OnLive is bringing its revolutionary online gaming platform to iOS and Android devices with the launch of new apps for both platforms.

The OnLive service, which offers full console titles and makes them playable over the internet through buying or renting titles, launched in the UK back in September.

The new apps could be epochal as they bring complete versions of games like Assassins Creed Revelations and L.A. Noire to the iPhone and iPad as well as many Android tablets and smartphones.

Initially, 25 games, including the aforementioned titles, have been optimised for touchscreen devices.

Meanwhile, the complete library of 200 games will be playable using a new Universal OnLive Wireless Controller, which will be priced at £39.99

Games will be playable over Wi-Fi and 3G, depending on your internet speed.

Major milestone

The app is free to download, but members can pay a monthly subscription for a range of titles, rent games for three or five days, or buy a playpass for unlimited play.

"Today marks a major milestone: OnLive is now delivering the latest, console-class, top-tier games - literally to your fingertips - on tablets and phones for instant, on-demand play anywhere, anytime," said Steve Perlman, OnLive Founder and CEO.

"Tablets and smartphones, the fastest-growing consumer product categories in history, are now capable of running the hottest, highest-end games. Gaming and mobile devices will never be the same."

The mobile apps will boast the same full cloud save functionality, which means you can pick up and put down your games as you see fit and play over a number of devices.

Impact

The impact that the OnLive apps could potentially have on the gaming landscape cannot be understated.

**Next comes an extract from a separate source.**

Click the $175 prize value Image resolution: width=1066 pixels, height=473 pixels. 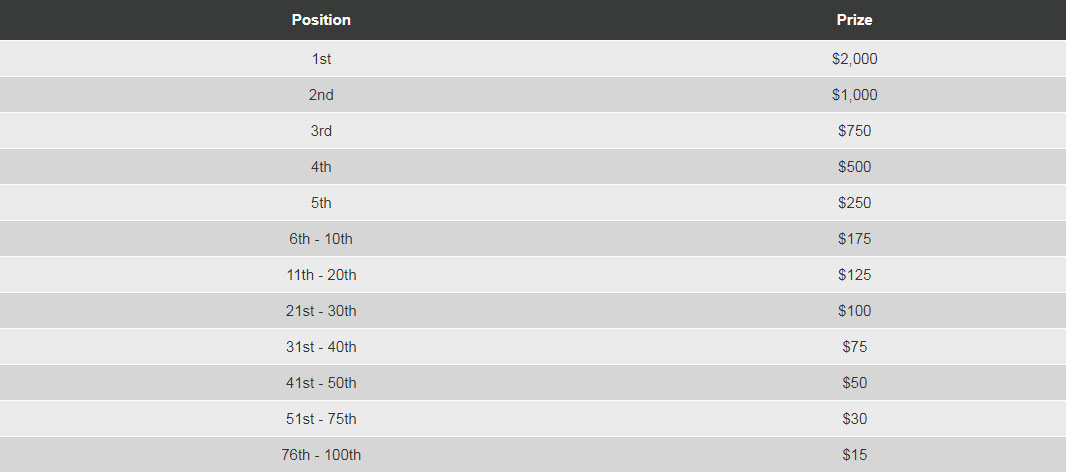[x=854, y=239]
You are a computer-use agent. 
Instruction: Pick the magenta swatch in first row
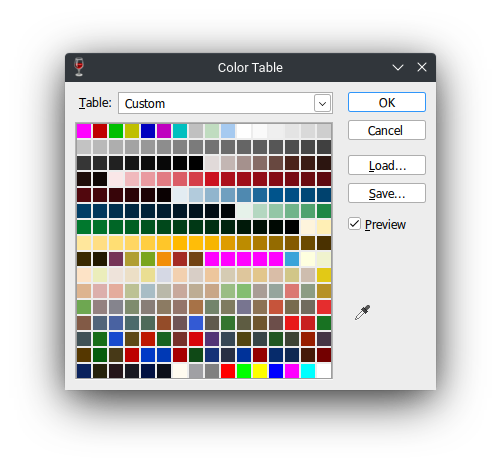coord(84,131)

The ability to play console-quality games on the iPad and Android devices significantly raises the stock of the handheld market and poses a huge challenge for mobile game developers.

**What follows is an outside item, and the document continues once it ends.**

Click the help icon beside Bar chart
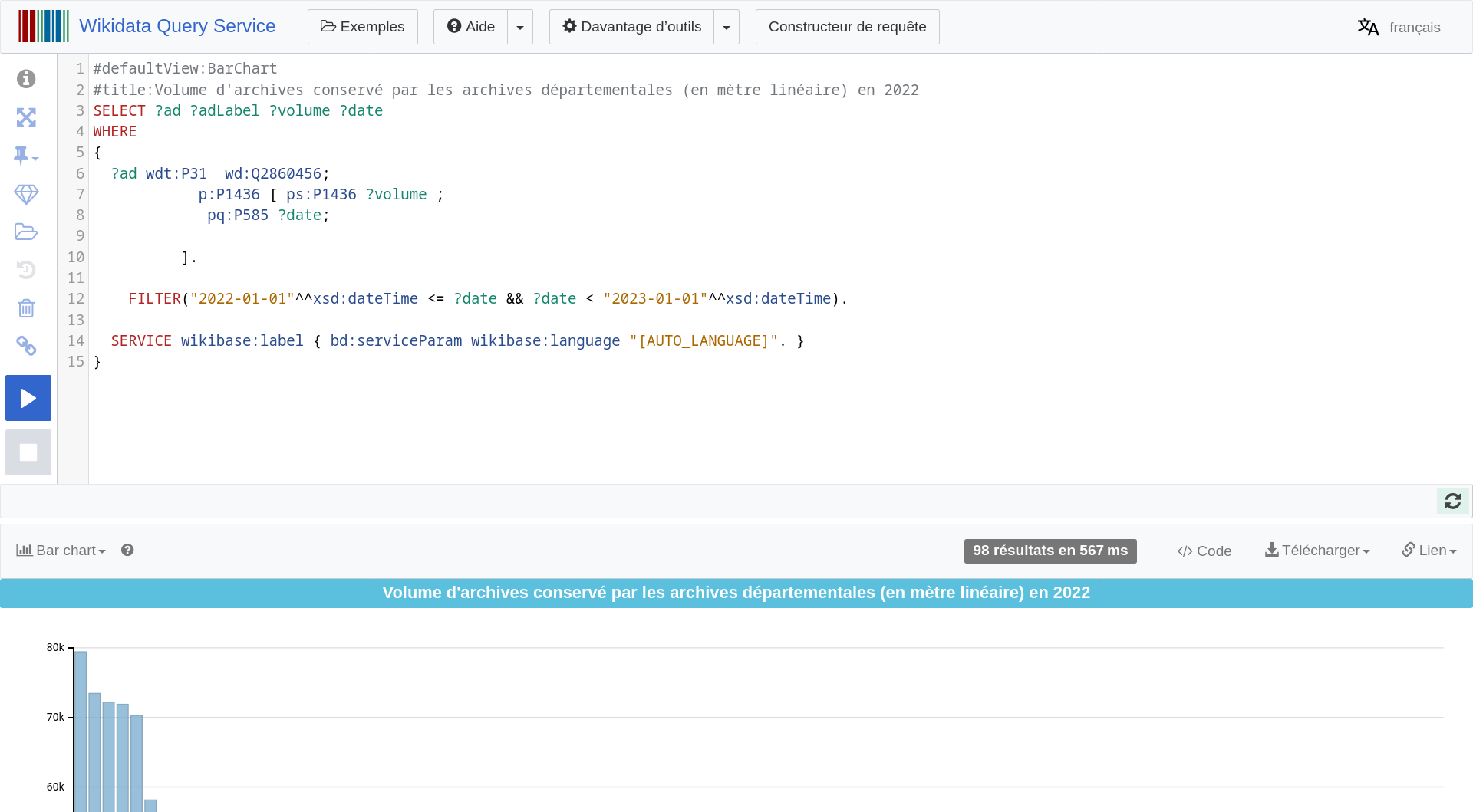tap(127, 551)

While the range of titles developed specifically for the App Store continues to improve by the day, creating a mobile game which completely mirrors the experience of the console title remains a pipe-dream.

Through OnLive's tablet and smartphone apps, which had previously allowed you to browse titles and watch other people play, the best of the gaming world is now yours wherever you may be.

Perhaps its Nintendo, with its 3DS, and Sony which is currently preparing to launch the PS Vita, who should be most worried?